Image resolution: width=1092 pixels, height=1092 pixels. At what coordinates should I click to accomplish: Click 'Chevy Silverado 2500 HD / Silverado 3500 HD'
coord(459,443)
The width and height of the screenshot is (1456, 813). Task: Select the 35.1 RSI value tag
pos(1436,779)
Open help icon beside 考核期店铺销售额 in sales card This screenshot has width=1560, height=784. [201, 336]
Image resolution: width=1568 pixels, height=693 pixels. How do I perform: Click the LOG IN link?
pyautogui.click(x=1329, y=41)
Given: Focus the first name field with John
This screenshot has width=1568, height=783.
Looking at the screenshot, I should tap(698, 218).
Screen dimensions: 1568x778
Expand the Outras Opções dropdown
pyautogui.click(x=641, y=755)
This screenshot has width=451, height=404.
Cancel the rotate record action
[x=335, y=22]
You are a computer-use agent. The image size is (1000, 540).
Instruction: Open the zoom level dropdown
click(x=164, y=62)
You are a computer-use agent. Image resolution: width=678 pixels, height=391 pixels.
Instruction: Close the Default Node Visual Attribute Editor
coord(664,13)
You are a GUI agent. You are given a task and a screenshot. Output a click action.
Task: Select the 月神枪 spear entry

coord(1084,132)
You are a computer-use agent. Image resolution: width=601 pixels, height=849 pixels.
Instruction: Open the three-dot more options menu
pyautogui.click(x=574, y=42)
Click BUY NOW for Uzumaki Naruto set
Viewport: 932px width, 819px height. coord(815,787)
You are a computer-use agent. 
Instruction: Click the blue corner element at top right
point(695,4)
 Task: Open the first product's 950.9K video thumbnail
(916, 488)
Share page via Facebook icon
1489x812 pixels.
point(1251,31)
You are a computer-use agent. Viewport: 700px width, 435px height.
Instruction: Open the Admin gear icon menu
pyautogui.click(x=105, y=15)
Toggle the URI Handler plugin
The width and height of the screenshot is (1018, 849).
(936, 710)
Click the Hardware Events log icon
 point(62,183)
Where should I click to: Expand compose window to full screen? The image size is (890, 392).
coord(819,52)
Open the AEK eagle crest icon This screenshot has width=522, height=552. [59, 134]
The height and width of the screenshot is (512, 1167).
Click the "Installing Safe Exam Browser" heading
####
— Work required —
Would you copy all lines in the records where the string "computer" appears?

— Exercise output —
You are a computer-use agent. The image size is (1000, 540).
You are a computer-use agent. Image resolution: width=678 pixels, height=391 pixels.
You are a computer-use agent. Image resolution: width=601 pixels, height=849 pixels.
You are a computer-use agent. 
You are a computer-use agent. Viewport: 700px width, 435px height.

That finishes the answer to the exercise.